## GIVEN INFORMATION

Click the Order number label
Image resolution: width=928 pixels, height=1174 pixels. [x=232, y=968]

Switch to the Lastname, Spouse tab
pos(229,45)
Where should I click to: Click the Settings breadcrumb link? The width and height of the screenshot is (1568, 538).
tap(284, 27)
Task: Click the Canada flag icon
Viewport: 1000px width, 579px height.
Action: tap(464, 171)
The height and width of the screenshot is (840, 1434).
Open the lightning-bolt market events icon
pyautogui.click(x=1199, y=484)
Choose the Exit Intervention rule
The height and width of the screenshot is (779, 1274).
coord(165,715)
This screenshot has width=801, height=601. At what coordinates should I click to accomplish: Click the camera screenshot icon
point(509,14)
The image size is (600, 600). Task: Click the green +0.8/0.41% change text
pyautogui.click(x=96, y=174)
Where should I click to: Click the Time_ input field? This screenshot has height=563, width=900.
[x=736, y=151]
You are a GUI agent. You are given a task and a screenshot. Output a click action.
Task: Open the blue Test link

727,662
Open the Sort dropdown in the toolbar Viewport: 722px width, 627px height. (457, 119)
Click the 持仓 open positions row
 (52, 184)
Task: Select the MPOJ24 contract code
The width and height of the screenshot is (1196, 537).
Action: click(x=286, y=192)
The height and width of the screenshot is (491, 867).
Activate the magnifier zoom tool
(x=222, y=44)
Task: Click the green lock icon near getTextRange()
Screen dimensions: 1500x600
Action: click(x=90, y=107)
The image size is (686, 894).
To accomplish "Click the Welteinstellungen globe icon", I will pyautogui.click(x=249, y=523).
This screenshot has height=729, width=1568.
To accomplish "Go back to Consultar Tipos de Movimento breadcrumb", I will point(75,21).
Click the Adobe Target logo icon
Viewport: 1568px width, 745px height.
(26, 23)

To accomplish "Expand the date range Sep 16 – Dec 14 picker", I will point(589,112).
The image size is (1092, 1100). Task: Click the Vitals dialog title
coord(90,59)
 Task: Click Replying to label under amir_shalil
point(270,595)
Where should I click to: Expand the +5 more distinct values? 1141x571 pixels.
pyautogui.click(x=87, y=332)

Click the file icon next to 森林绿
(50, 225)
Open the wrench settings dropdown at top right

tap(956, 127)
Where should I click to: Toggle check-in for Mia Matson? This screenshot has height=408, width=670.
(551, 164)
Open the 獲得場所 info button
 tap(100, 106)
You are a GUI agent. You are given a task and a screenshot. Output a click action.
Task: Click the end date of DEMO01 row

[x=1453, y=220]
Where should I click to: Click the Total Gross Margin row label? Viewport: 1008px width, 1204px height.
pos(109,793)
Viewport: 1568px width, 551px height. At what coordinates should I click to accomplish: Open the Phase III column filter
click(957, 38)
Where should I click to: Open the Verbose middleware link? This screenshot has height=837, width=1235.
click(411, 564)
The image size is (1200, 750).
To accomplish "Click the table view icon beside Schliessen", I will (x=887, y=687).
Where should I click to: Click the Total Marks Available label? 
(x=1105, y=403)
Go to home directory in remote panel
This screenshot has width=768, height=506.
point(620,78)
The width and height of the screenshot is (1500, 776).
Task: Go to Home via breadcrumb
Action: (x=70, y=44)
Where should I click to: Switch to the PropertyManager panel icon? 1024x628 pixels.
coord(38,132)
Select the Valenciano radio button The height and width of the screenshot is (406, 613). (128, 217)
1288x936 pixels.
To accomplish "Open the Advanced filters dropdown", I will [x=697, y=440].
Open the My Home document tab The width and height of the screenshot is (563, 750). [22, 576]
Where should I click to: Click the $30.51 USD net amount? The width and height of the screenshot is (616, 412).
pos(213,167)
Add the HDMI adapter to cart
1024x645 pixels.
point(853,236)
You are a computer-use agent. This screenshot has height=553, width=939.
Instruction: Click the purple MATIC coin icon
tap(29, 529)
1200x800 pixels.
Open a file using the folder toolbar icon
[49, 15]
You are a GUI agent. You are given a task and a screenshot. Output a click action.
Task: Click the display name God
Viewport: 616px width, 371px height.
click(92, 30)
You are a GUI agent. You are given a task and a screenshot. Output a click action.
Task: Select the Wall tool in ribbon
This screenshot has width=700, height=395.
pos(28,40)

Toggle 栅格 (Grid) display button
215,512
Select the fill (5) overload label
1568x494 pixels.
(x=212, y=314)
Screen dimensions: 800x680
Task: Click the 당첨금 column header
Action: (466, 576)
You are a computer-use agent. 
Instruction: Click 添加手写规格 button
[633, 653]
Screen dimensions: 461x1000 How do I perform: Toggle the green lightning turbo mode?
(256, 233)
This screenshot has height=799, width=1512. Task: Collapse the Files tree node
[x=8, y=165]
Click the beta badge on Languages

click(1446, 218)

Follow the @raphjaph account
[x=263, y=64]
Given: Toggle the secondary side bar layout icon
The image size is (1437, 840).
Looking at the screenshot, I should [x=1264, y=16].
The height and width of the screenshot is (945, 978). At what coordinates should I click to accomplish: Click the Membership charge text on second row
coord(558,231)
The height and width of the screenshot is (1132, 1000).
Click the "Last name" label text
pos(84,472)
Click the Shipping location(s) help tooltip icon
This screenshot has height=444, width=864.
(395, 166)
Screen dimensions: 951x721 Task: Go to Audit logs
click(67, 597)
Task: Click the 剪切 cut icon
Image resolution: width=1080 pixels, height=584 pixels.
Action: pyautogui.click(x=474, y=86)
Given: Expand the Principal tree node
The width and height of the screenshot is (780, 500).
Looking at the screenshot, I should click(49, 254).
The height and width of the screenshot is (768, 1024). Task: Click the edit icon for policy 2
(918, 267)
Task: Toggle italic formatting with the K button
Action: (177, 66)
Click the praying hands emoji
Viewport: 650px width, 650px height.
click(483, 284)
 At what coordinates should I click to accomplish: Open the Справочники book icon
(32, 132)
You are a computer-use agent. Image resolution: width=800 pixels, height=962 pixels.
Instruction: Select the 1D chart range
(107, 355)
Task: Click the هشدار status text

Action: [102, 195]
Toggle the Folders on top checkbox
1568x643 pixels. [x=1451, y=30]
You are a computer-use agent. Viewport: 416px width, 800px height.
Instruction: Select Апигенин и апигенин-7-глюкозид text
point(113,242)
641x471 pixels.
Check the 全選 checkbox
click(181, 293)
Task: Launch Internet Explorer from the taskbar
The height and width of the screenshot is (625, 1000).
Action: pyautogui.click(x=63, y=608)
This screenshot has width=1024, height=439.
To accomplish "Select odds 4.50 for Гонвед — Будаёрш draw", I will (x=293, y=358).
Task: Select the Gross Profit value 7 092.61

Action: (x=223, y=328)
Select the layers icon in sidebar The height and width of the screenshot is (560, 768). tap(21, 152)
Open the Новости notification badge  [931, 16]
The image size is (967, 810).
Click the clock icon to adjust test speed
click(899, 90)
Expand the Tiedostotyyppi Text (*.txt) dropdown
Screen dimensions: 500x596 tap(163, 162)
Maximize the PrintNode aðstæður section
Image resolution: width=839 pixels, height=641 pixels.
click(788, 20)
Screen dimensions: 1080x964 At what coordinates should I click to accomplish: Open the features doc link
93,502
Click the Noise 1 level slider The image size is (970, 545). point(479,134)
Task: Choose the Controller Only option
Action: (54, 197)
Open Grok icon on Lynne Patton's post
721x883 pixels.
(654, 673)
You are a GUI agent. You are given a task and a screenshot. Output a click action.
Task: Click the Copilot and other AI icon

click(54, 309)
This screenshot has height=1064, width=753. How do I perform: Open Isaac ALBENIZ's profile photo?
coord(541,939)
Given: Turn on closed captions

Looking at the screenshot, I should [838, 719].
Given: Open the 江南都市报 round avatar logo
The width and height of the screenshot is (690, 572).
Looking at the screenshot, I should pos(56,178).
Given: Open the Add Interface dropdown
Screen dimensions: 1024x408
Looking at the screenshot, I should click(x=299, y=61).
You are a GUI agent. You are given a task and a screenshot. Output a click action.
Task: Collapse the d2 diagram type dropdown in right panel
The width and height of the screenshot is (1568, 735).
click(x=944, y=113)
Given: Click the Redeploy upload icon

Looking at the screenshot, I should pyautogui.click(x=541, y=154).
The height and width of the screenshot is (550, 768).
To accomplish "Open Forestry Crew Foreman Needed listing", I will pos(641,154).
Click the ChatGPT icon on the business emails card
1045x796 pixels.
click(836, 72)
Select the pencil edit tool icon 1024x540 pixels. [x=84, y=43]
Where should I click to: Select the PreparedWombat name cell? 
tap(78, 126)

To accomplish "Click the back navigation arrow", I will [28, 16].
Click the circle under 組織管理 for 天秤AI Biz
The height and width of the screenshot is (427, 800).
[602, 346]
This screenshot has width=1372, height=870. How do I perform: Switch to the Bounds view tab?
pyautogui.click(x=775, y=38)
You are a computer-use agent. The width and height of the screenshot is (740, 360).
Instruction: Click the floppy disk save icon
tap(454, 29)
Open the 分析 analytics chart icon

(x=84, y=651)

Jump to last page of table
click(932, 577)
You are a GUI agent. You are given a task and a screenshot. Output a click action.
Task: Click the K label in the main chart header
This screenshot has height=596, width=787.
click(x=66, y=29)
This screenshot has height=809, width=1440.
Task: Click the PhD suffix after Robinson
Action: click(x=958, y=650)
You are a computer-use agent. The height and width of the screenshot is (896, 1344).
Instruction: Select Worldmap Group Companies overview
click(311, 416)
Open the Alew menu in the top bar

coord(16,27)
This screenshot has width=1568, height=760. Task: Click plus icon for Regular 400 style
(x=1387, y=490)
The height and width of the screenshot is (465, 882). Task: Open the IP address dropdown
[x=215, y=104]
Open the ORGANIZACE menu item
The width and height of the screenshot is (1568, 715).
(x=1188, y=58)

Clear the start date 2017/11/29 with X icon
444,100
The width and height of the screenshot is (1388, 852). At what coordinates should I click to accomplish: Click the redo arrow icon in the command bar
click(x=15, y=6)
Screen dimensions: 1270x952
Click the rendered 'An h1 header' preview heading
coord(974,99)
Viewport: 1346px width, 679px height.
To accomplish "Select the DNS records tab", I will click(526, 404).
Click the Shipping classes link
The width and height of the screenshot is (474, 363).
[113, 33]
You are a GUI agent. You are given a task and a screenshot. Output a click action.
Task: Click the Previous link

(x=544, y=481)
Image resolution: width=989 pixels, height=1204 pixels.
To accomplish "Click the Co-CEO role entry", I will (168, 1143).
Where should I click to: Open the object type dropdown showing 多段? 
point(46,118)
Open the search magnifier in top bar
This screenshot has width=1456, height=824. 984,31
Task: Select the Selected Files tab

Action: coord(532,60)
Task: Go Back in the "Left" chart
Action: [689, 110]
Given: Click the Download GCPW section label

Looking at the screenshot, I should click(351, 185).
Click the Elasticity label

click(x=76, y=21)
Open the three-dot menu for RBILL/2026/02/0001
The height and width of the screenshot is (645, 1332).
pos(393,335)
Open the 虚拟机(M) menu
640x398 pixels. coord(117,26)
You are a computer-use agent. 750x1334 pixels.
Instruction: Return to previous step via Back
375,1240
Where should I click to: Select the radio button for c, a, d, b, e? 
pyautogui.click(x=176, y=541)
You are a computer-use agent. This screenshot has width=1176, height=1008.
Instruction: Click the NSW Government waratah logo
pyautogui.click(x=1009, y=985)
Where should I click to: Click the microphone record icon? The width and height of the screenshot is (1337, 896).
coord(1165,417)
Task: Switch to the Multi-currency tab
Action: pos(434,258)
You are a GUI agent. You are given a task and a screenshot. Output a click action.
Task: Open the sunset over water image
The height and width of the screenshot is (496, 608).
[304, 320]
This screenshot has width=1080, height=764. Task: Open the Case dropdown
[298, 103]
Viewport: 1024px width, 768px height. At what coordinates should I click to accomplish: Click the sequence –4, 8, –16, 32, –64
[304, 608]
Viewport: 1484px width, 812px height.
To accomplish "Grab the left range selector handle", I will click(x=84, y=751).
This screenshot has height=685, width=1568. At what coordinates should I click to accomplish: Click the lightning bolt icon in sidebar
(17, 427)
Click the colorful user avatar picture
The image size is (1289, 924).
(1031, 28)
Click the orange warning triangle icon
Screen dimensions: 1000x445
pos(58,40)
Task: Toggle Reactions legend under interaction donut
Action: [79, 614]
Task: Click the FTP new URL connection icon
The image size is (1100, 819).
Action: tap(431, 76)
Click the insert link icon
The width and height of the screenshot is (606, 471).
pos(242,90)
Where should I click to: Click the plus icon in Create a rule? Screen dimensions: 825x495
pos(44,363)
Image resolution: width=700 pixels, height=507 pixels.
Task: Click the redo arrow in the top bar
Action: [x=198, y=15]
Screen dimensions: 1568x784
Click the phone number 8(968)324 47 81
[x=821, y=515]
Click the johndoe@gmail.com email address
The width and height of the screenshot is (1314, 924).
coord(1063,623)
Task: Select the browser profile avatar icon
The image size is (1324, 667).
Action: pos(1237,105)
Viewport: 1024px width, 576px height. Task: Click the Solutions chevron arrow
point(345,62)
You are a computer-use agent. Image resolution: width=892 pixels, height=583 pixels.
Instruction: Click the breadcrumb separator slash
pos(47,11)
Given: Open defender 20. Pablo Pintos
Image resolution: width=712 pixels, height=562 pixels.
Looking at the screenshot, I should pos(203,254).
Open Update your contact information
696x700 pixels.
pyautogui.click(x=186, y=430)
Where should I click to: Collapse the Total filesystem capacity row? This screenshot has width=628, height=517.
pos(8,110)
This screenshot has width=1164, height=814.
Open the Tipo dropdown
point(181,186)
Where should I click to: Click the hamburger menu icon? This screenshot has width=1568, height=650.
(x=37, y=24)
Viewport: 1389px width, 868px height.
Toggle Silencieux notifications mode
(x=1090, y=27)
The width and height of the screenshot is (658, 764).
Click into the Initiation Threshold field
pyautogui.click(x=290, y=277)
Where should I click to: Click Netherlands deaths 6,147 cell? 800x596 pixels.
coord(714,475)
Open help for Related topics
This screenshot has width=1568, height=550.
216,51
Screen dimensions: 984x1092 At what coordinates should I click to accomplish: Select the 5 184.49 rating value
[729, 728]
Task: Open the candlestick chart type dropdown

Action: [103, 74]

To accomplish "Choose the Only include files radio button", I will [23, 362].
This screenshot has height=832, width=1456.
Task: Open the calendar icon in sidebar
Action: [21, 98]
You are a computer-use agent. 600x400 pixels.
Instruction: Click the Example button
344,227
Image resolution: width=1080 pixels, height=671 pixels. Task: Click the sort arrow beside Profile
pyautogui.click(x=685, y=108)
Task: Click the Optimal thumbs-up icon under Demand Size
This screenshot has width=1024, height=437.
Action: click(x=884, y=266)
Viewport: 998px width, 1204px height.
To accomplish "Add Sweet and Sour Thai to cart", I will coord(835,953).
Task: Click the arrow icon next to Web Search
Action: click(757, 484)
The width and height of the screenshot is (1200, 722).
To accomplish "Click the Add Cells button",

## REQUIRED ACTION
If a line in the records contains the word "avatar", copy it out.

## ANSWER BOX
Given: Open the 江南都市报 round avatar logo
Click the colorful user avatar picture
Task: Select the browser profile avatar icon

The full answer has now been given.